Bangladesh has also been accused of carrying out arbitrary arrests of the Rohingya and forcing many back into Myanmar.
In Kutupalong, 185 miles (296 kilometers) south of the capital, Dhaka, the undocumented Rohingya live in a squalid shantytown, where malnourished, barefoot children defecate outside.
With no right to work, many survive by bribing forestry officials to turn the other way as they illegally cut down trees to sell as firewood, men in the village said.
"The forest is being destroyed by them," said A.F.M. Fazle Rabbi, a government official in charge of the area. "I am sure over next few years, you will find no trees here."
The 800,000 strong Rohingya are believed to have descended from seventh century Arab settlers whose state along what is now the Bangladesh-Myanmar border was conquered by the Burmese in 1784.
The Myanmar junta refuses to recognize them as citizens, and the group faces extortion, land confiscation, forced evictions, and restricted access to medical care and food, according to Human Rights Watch.
Thousands have fled to Malaysia and Thailand, which depend on migrant labor, or braved the sea to go as far as the Middle East for work.
Last year, the Thai navy intercepted boats carrying 1,000 Rohingya, detained and beat them and then forced them back to sea in vessels with no engines and little food or water, according to reports from human rights groups.
On Friday, Malaysian authorities said they picked up 93 Rohingya who said they had been at sea for 30 days in a crowded wooden boat after apparently being chased out of Thai waters.
"They said they were sailing aimlessly in the hope of finding a country that will accept them," said Zainuddin Mohamad Suki, an officer with the Malaysian Maritime Enforcement Agency. The passengers were likely to be sent to a detention center, he said.
Most of the refugees, however, have fled on foot and by boat over the border to the nearby Cox's Bazar area in Bangladesh, where 28,000 are registered as refugees and restricted to official camps in Kutupalong and Naya Para.
The Kutupalong refugee camp is well-equipped with medical facilities, a computer learning center, volleyball courts and generators.
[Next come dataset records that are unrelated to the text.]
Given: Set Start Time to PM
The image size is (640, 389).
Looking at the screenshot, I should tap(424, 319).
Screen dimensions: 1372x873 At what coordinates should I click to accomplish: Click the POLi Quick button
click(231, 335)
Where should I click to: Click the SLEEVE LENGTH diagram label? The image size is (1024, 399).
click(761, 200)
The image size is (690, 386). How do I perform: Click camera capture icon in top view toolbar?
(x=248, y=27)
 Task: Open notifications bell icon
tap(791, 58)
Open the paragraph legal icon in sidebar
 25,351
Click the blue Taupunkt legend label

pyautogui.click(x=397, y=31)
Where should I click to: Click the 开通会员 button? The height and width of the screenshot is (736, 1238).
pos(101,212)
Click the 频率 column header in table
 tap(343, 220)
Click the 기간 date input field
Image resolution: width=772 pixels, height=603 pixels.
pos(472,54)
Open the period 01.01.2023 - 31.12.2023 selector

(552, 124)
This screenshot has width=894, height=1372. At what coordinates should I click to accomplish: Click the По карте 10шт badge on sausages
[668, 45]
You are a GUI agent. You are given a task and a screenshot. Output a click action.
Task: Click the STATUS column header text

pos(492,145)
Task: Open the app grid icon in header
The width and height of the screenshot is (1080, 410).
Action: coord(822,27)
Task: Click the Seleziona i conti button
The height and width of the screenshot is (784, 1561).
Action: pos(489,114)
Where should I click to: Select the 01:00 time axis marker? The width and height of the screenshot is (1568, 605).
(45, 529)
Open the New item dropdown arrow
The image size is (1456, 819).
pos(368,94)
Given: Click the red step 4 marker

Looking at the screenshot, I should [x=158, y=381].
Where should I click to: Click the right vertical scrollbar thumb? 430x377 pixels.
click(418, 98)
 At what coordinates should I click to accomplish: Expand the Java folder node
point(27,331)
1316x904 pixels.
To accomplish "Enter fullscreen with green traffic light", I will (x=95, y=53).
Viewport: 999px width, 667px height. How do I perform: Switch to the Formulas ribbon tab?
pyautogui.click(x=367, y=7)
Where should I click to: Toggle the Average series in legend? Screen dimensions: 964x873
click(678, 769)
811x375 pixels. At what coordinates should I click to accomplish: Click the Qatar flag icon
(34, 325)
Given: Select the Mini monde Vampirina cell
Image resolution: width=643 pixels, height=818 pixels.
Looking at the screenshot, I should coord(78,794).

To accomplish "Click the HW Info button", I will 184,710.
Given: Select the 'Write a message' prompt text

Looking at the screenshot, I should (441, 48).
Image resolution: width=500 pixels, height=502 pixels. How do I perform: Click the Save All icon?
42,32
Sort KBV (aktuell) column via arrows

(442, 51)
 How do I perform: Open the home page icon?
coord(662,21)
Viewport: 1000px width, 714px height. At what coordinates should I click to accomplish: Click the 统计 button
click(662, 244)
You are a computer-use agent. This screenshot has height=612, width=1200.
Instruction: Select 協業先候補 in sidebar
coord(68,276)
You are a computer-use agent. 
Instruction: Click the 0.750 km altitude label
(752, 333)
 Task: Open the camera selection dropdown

However, at least 200,000 other Rohingya here have not been given refugee status by Bangladesh and live under constant threat of being arrested or sent back home. Some work as day laborers or rickshaw pullers at Cox's Bazar.
Authorities fear that if they grant full rights to everyone, it will encourage even more Rohingya to come to Bangladesh, which is already overwhelmed with its own impoverished and malnourished population.
"We are a poor country, we cannot afford this for long," said Gias Uddin Ahmed, the chief administrator of the district.
Begum and her family fled with about 2,500 others seven months ago amid unrelenting attacks by their Buddhist neighbors, who eventually took their land in Myanmar's northwestern Rakhine state. They left at night and bribed Bangladeshi border guards to let them enter and travel to the shantytown near the refugee camp in Kutupalong.
Her husband, 35-year-old Jamir Hossain, found work as a day laborer in the shantytowns that have sprung up near the Kutupalong camp, but police arrested him last month in a roundup of undocumented Rohingya.
With no money, Begum begs for rice from nearby villages to feed her four sons and a daughter.
"It's now afternoon, but I haven't been able to give any food to my kids," she said.
M. Sakhawat Hossain, the police chief in Cox's Bazar, said Bangladeshi villagers have accused the Rohingya of a wave of robberies across the coastal region and pressured the government to take action.
In the ensuing crackdown, 136 undocumented Rohingya were in custody on charges of illegally entering Bangladesh or engaging in criminal activities, he said.
"What we did is for maintaining law and order over reported crimes," he said. "Should not we do that?"